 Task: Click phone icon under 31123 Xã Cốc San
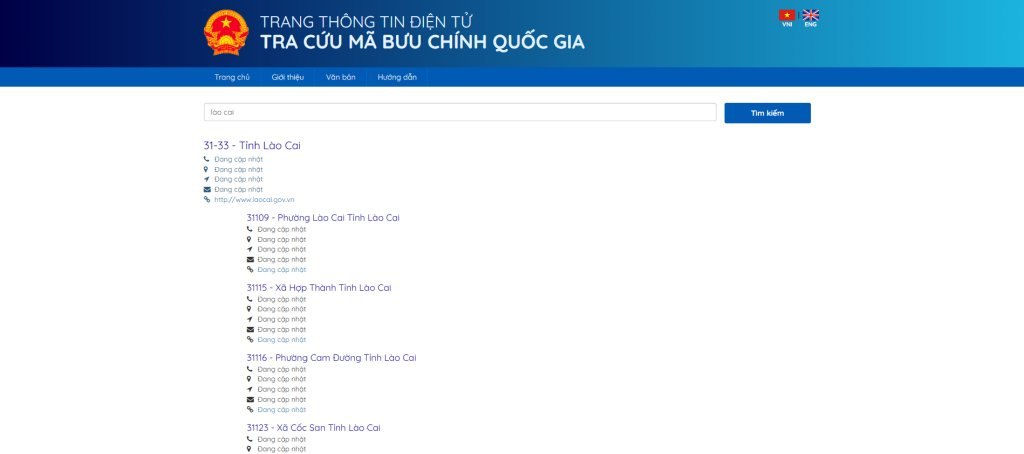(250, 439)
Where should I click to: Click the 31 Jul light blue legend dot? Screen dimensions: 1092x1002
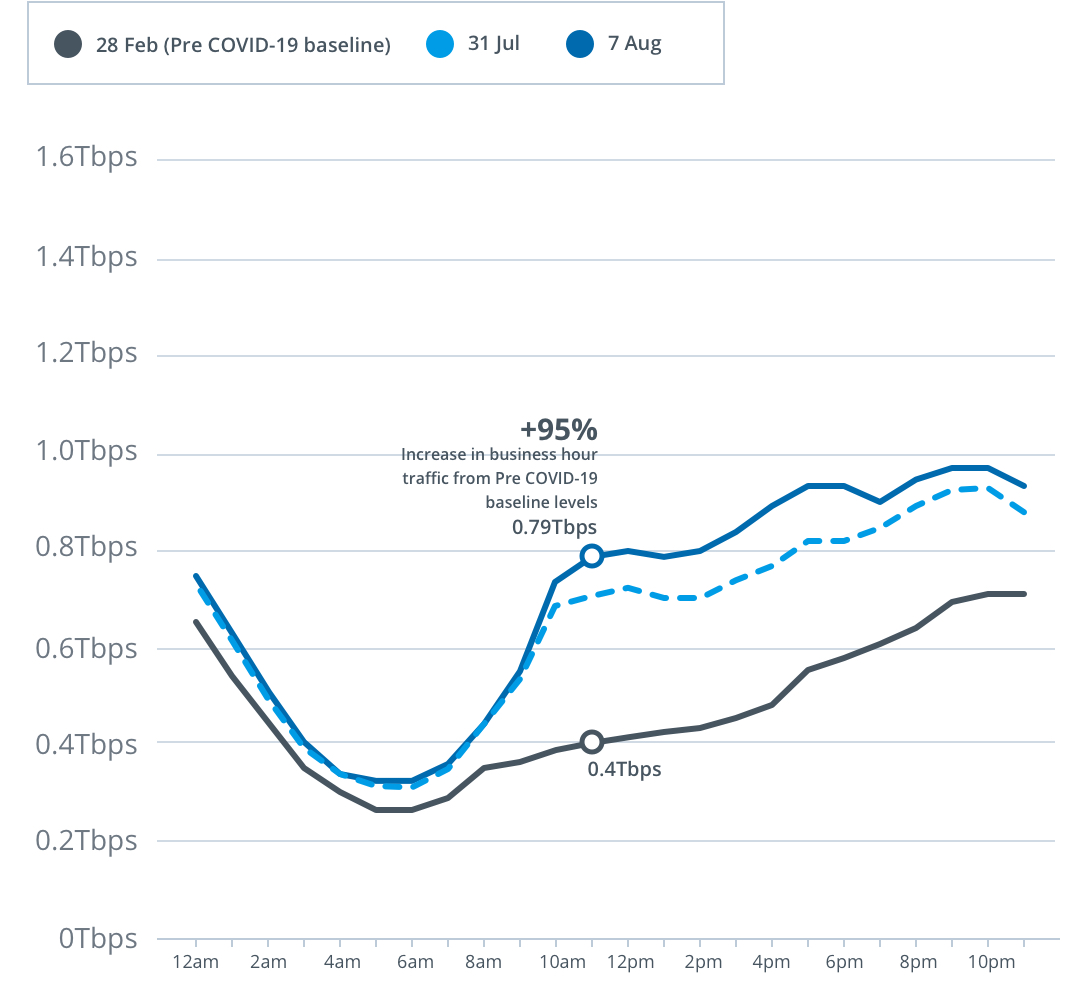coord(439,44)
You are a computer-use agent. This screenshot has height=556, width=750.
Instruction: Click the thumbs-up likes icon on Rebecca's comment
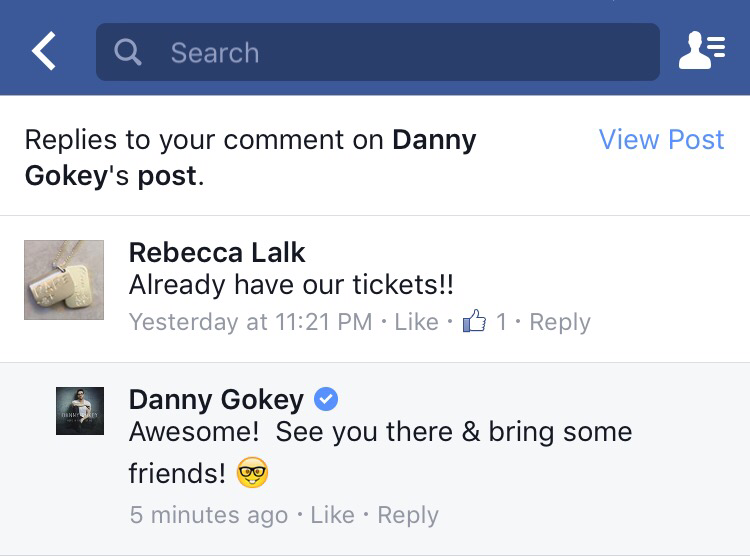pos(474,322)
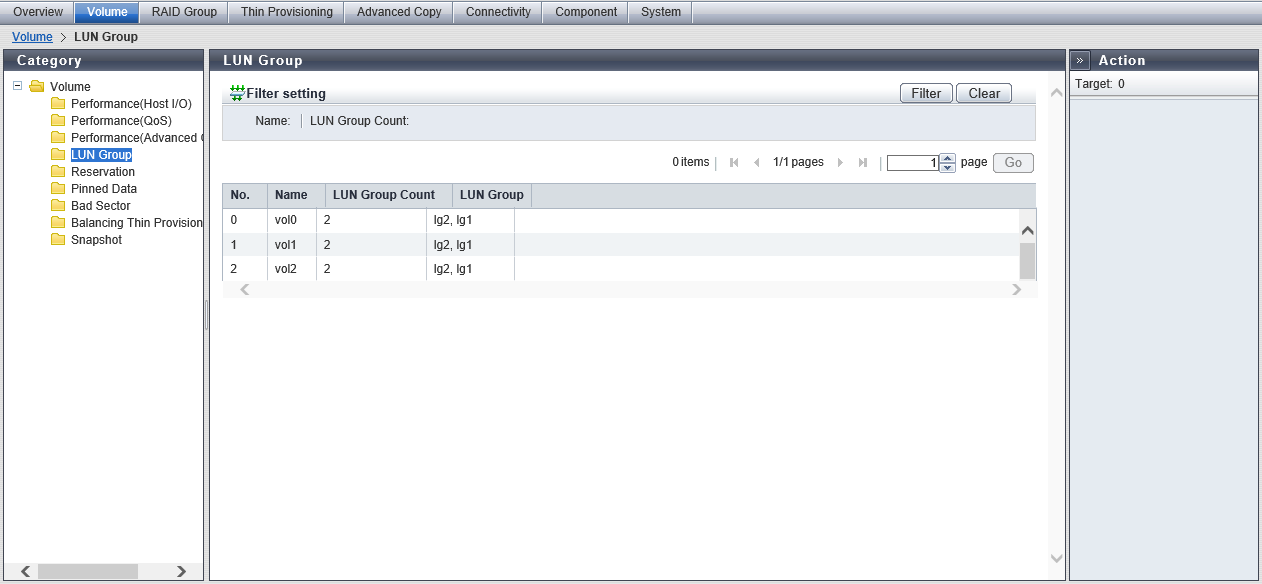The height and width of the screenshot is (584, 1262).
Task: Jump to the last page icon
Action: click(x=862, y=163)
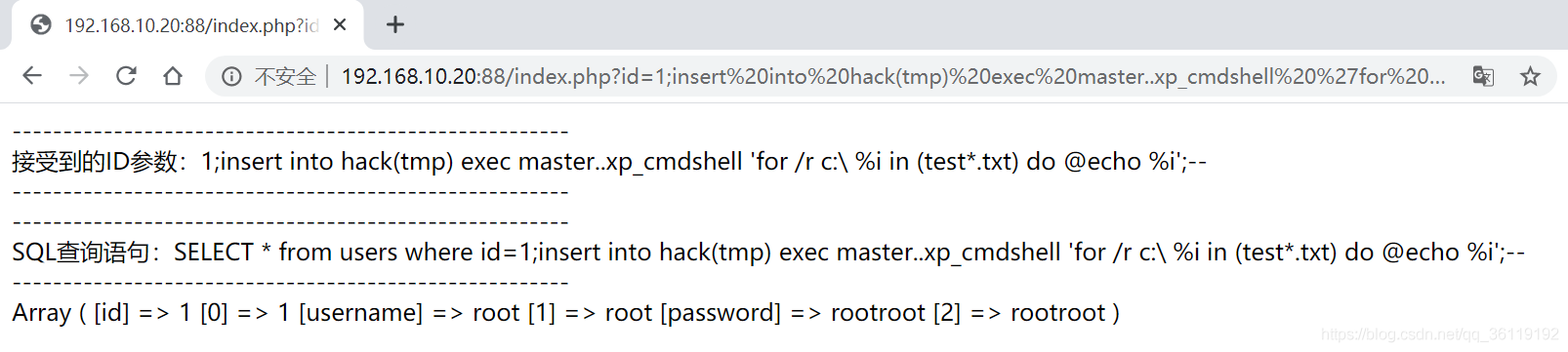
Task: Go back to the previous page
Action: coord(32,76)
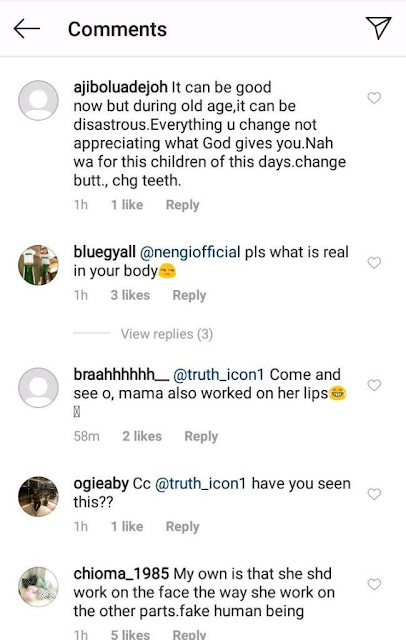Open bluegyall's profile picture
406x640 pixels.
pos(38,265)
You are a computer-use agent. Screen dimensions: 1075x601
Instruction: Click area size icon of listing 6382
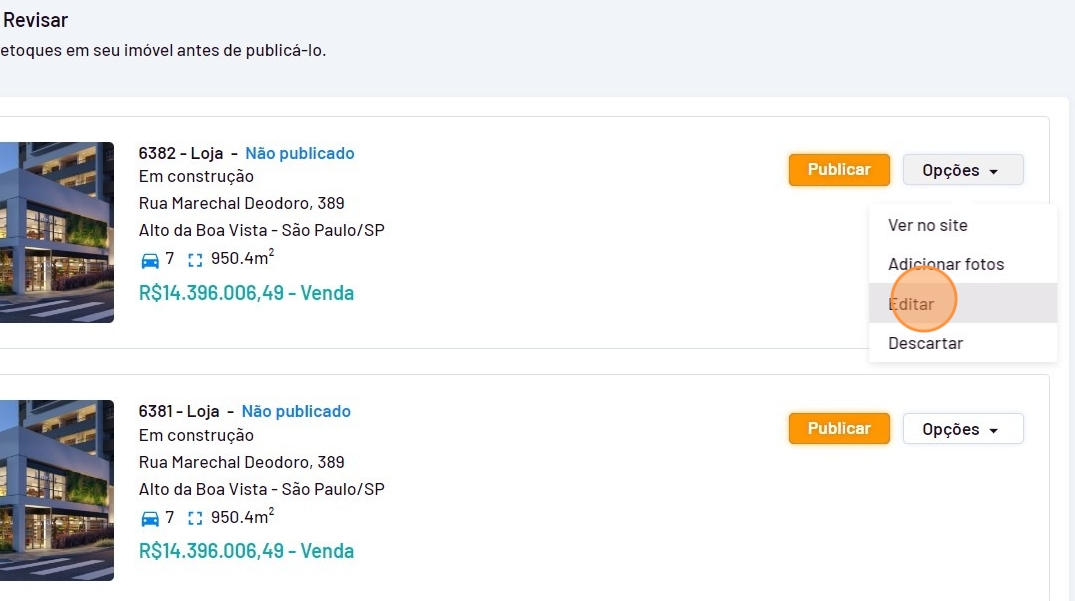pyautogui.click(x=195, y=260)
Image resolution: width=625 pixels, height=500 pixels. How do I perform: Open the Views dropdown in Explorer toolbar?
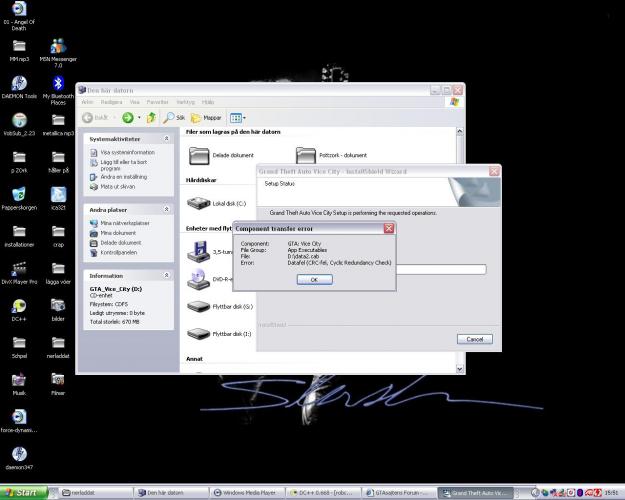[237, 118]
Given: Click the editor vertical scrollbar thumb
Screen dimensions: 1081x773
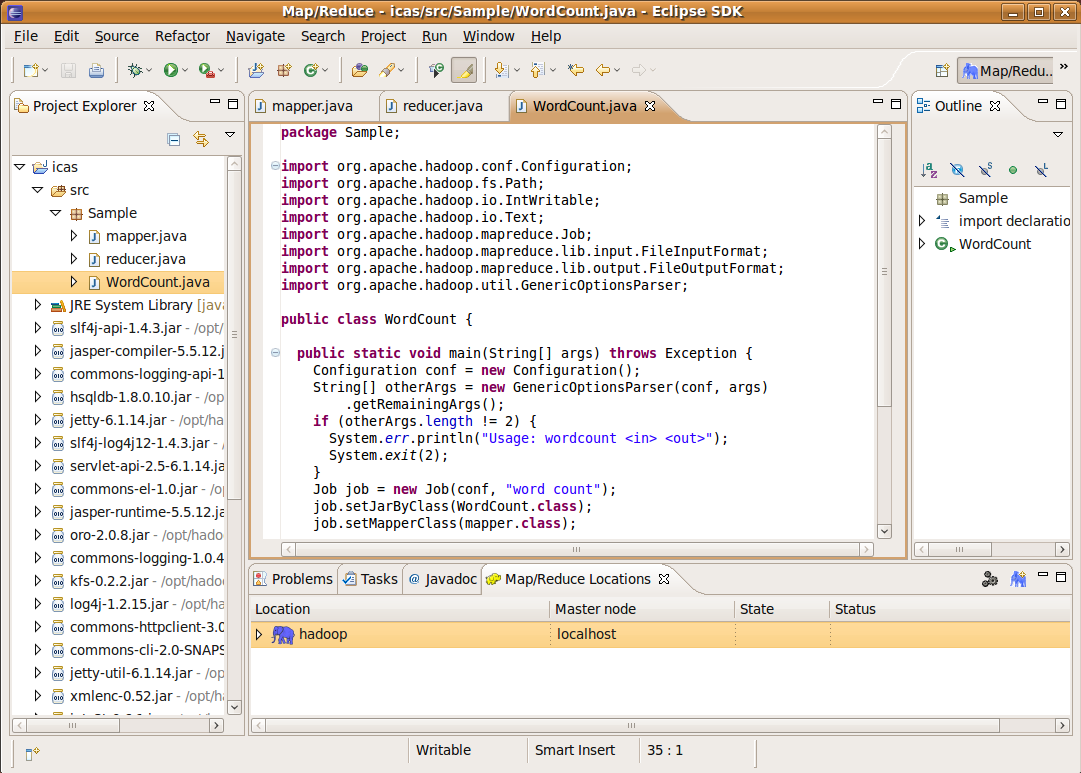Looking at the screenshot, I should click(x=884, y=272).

::::::::

EXERCISE: Show all of the lines above in which "computer" is present.

SOLUTION TO THIS EXERCISE:
You are a computer-use agent. This screenshot has height=556, width=750.
You are a computer-use agent. Screen dimensions: 1075x601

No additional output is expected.